For his fourth ECM album, titled just “Manu Katché”, the great French-Ivorian drummer reshuffles the line-up of his band once more, and presents a new programme of compact, self-penned tunes. The revolving door policy is part of Katché’s songwriting concept: “If you write all your own music, you’re aware of your limitations. It helps to have a changing cast of musicians, because they naturally bring in things you wouldn’t have expected. It’s really been the idea since the first album [2004’s “Neighbourhood”] to keep on changing the band.” Choices of musicians have usually been inspired by meetings and encounters. “I’ll get to play with someone and then try to have his style, or at least the essence of his style, in mind when I write the music at the piano.”
Only Norwegian saxophonist Tore Brunborg remains from the group heard on “Third Round”. “In the band sound, Tore is a ‘leader’, sonically,” Manu explains. “Even if I play melodically on my instrument, as a drummer I have other responsibilities in the ensemble. I can’t always be the leading voice. Tore’s approach to the melodies and the themes, in the studio and also live, is just right, and his sound has become the sound that I hear in my imagination when I write new music. He’s my main man.” On the present session Brunborg finds himself reunited with trumpeter Nils Petter Molvær: they began their careers together, almost thirty years ago, as young musicians in Arild Andersen and Jon Christensen’s band Masqualero, and their affinity as players is undimmed.
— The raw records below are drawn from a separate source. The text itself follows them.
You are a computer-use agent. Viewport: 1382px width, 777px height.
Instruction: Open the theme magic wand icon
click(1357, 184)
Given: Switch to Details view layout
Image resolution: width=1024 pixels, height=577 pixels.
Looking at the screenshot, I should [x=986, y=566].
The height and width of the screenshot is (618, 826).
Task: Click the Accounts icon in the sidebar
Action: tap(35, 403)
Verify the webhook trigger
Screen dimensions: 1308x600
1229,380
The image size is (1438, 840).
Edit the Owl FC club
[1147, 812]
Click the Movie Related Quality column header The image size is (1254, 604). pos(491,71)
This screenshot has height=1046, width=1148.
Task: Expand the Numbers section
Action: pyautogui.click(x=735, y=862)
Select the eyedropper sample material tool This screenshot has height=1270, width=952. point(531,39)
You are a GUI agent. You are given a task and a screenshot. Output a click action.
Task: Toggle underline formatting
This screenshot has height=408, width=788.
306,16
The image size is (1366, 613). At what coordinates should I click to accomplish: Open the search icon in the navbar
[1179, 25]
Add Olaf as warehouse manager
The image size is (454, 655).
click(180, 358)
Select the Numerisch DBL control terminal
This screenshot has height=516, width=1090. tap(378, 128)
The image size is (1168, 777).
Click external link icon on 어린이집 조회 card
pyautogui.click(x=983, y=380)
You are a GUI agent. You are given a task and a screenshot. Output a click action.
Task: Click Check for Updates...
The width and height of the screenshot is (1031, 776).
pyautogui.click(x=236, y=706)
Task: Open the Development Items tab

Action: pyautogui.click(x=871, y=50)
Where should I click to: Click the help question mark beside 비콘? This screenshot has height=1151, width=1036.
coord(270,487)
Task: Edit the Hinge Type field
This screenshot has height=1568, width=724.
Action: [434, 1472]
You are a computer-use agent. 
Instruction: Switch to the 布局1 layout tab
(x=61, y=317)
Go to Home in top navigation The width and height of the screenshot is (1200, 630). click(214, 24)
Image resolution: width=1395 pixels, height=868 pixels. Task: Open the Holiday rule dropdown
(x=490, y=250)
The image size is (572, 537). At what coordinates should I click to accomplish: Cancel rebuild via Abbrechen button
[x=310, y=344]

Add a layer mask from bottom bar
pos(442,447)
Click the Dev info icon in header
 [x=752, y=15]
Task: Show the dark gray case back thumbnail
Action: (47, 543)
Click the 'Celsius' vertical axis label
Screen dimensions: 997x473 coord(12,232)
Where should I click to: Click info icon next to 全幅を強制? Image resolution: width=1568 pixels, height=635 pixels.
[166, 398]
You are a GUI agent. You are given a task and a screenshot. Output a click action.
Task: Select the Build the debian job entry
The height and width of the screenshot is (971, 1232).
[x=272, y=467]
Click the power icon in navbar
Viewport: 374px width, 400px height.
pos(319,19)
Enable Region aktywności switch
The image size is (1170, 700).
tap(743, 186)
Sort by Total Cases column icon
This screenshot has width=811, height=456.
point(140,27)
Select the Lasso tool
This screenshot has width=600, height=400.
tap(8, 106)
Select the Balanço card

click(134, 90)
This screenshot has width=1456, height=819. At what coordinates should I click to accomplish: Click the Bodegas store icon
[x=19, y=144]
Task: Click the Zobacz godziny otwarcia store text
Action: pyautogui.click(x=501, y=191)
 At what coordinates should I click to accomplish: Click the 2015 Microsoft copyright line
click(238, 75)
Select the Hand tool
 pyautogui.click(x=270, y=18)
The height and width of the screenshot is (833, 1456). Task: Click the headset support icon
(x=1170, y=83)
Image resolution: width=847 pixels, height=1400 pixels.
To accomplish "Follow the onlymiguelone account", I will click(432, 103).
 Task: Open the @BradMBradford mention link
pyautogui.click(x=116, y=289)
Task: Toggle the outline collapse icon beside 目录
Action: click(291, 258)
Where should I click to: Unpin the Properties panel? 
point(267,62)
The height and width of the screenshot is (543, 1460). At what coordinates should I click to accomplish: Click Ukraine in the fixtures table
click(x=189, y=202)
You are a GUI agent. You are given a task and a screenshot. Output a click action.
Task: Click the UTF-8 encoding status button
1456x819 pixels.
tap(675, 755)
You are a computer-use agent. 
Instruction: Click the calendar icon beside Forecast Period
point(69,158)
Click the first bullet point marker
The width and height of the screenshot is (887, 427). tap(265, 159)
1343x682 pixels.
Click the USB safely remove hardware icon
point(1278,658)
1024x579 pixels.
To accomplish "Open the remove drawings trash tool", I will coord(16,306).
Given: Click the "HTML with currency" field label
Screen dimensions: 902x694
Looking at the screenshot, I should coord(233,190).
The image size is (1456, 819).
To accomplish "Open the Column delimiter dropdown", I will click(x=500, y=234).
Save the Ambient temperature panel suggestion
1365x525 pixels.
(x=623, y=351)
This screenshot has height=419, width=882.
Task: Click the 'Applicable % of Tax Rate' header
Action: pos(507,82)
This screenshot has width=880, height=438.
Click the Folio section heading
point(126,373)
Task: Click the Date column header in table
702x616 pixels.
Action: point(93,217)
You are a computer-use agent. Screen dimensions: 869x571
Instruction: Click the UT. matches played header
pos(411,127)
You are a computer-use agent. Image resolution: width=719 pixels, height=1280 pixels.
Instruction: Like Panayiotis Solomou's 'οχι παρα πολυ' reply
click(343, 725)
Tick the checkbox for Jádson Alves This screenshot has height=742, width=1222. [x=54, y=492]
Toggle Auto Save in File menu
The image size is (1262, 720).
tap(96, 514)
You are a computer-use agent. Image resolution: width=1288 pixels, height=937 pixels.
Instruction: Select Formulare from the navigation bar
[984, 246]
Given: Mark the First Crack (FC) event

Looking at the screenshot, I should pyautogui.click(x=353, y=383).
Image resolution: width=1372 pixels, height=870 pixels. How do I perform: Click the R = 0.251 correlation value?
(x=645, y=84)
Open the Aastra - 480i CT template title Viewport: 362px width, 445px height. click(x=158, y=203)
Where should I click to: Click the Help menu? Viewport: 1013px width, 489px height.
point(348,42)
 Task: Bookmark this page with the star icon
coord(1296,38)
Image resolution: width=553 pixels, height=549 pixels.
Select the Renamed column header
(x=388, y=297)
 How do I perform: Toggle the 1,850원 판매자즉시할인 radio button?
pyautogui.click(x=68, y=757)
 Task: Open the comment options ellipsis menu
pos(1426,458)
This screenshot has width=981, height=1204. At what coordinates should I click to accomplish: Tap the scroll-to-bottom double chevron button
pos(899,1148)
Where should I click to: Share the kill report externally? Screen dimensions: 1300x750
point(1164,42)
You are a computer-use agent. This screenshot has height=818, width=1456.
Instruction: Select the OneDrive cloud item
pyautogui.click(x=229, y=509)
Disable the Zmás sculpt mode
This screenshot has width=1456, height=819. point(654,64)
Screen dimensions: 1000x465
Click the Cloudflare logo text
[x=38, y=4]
With his 1997 ECM album “Khmer” Nils Petter Molvær recast the format for electric jazz. Katché has been listening to him on record for a long time, but trumpeter and drummer did not have the opportunity to play together until the Montreal Jazz Festival combined them for a free-spirited set with Paolo Fresu, “all improv and loops and sounds,” as Manu recalls. “I found we had something in common.” Manu subsequently invited Nils Petter to join the recording project, and praises his idiosyncratic feeling for sounds and textures which seemed, he says, both to “glue the album together” and to open the music up.
At the core of the new pieces, however, is Manu’s unmistakable drum sound, and the album opens with the sound of him alone on “Running After Years”. He speaks of the feeling of freedom he finds in working with London-based keyboardist Jim Watson, who on several tracks covers also some of the role of bass with the pedals of his Hammond B3. “This is the first of my own albums where I’ve worked without a bass player. Usually I’m working very closely with a bassist. But I wanted to make some quite radical changes in the band, and the sound of the Hammond is something I’ve always loved.” Katché first encountered Watson through the Arte TV show “One Shot Not”. “Then I invited him to join my band last year for a festival date and what he brought in was very strong.” There were further performances in concert and on TV with a spontaneously assembled group including Katché, Watson, Meshell Ndegeocello and Pino Palladino, which further convinced Manu of the organist/pianist’s strengths. He sees Watson as an outsider rather like himself. “We’re both coming from this other cultural corner, the pop world, and are influenced by that, yet also have jazz backgrounds and a certain jazz attitude.” (…) “Playing with him is very interesting for me. We have a kind of duet thing going on, organ and drums are the rhythm section this time and this was my starting point for thinking about the music. The bass sound from the organ pedal board is not as clearly defined as the sound of an electric or upright bass. The sound of the organ surrounds you and I’m playing with that sound and can react to it in different ways. I can groove, or just flow, or wait... It opens up many new dynamic possibilities for me as a drummer.”